§ Your goal: Write the records out again, exactly.

§ The data:
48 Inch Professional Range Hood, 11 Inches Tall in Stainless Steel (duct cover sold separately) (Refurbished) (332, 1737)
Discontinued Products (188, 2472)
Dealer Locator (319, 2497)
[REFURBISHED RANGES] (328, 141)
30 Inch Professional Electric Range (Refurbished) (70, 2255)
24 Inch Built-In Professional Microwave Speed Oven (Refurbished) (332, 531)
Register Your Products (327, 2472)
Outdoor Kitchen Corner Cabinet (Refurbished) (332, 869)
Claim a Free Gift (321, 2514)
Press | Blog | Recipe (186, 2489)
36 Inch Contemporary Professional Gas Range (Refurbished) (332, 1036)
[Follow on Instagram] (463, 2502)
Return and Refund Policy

§ Written response:
48 Inch Professional Range Hood, 11 Inches Tall in Stainless Steel (duct cover sold separately) (Refurbished) (332, 1737)
Discontinued Products (188, 2472)
Dealer Locator (319, 2497)
[REFURBISHED RANGES] (328, 141)
30 Inch Professional Electric Range (Refurbished) (70, 2255)
24 Inch Built-In Professional Microwave Speed Oven (Refurbished) (332, 531)
Register Your Products (327, 2472)
Outdoor Kitchen Corner Cabinet (Refurbished) (332, 869)
Claim a Free Gift (321, 2514)
Press | Blog | Recipe (186, 2489)
36 Inch Contemporary Professional Gas Range (Refurbished) (332, 1036)
[Follow on Instagram] (463, 2502)
Return and Refund Policy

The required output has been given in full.